As the example above illustrates the car's member data are body and engine. Body has its own member data, so does engine but the Engine class is also specialized with two different sub-classes. Now suppose we have created an instance of the Car class, filled it with the right information and now we want to copy it. For example:



Car c1 = new Car();
c1.MaxSpeed = 240;
c1.body = new Body();
c1.body.NumOfDoors = 2;
c1.engine = new FastEngine();
c1.engine.CapacityInLiters = 2.0;
Car c2 = MakeCopyOf(c);

The MakeCopyOf() method is responsible for copying the car. Or better yet if our Car class has implemented the ICloneable method then the above line of code will look like this:

Car c2 = (Car)c.Clone();


 

Now the question of how to implement the Clone (or the MakeCopyOf) method. This is where deep and shallow copies come into play. If you implement the Clone method like this:



class Car : ICloneable {
public Body body;
public Engine engine;
public int MaxSpeed;

public object Clone() {
Car c = new Car();
c.MaxSpeed = this.MaxSpeed;
c.body = this.body;
c.engine = this.engine;
return c;
}
}

You have implemented the shallow copy method. It's called shallow copy because your copying only makes sure that the new object has a copy of the current object's memory space. It doesn't really care what the current object's memory space is composed of and if it contains references to other objects it doesn't try to duplicate those other objects either. To explain this better, take a look at the following diagram. It shows the original Car object (c1), its memory space and the fact that the memory space is filled with data (MaxSpeed) & references (body & engine).



Now when you clone the above object and get c2 using the method described above we are only copying whatever is in the c1 memory space into the c2 memory space. This will mean that the data are being copied fresh into the new space, so are the references, but when we manipulate the data held in an object being referenced by the new c2 we are actually changing the same data that c1 is using too. So if I write this code after creating the c2 object:

c2.MaxSpeed = 300;
c2.engine.CapacityInLiters = 2.5;

The change to MaxSpeed is only a change to the c2 object but the change to the c2 engine's capacity also affects c1. The following diagram better explains this:



As can be seen in the above diagram in the case of a shallow copy the objects referenced by the first object are shared between the two objects.

Now this can be a very good thing in many situations: Imagine you have a Receipt object and that Receipt object is referencing a Customer object (for which the receipt was created for), then you make a copy of the Receipt basically to change a few items, prices, etc. and re-save it as a new receipt. In this case you don't want a separate Customer object but you want the Customer object to be shared between the two receipts. That's what the requirements and the problem domain are dictating to us so we use Shallow copy.

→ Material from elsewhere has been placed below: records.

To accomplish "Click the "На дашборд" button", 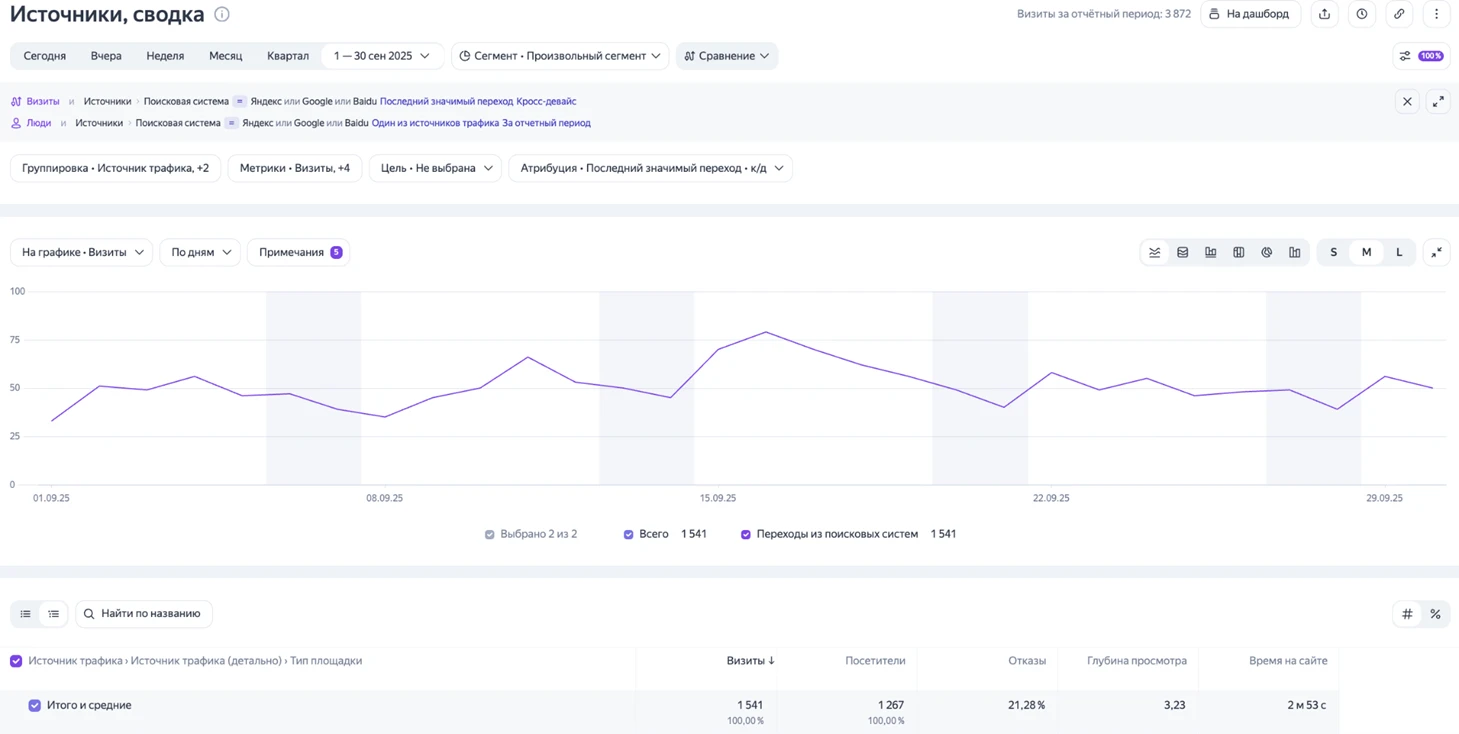I will coord(1250,14).

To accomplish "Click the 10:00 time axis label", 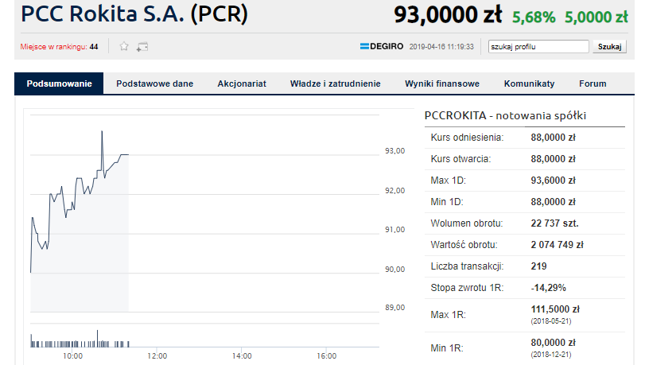I will click(72, 356).
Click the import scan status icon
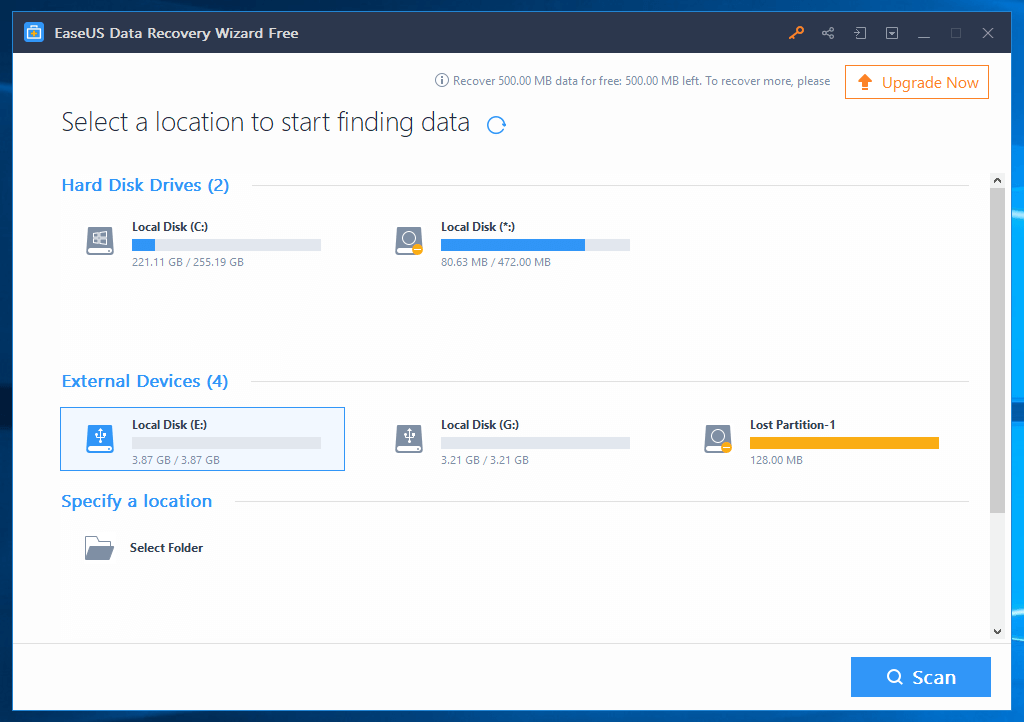Screen dimensions: 1024x722 click(860, 33)

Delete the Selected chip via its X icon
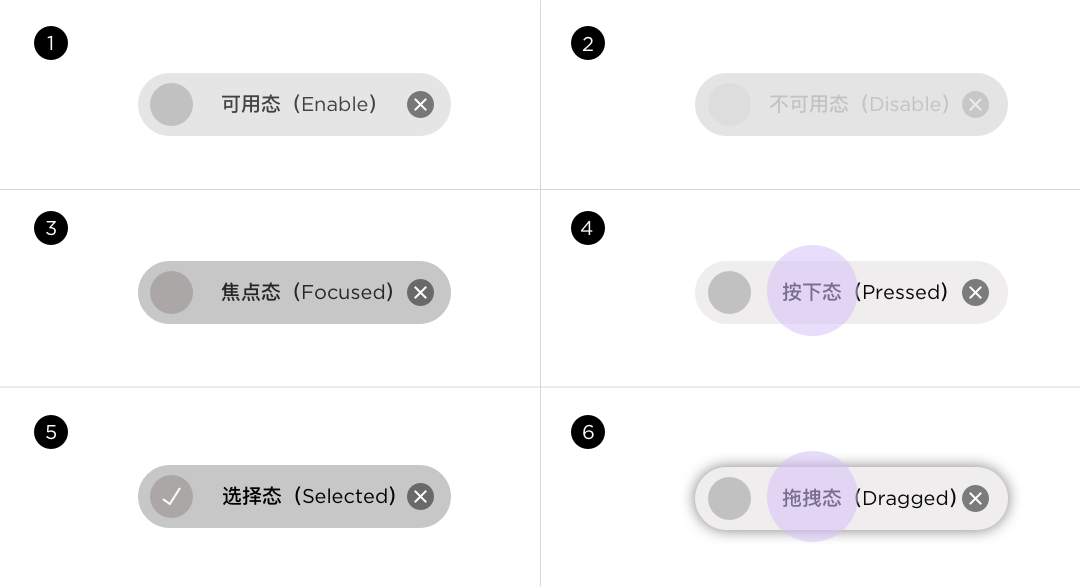[420, 496]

As most of you .net developers know there is also a an easier way to implement a shallow copy and that's to use the MemberwiseClone() method. This protected method which is implemented at the object level can be used to create an exact copy of the current object (but a shallow copy) so when all we need is a shallow copy the Clone method is usually implemented like this:


class Car : ICloneable {
public Body body;
public Engine engine;
public int MaxSpeed;

public object Clone() {
return this.MemberwiseClone();
}
}

Other situations do occur in design where a shallow copy will not do, we want the full graph of objects to be copied over and a new graph created so any change to any object in the graph will not affect the previous copy. Suppose in the previous example we wanted to make a copy of the receipt object with all other objects attached so we are sure that we can recover any changes made to the original objects by other pieces of code. In this case we need to perform a deep copy. The deep copy will ensure that the full graph of objects will be copied and a new object graph created.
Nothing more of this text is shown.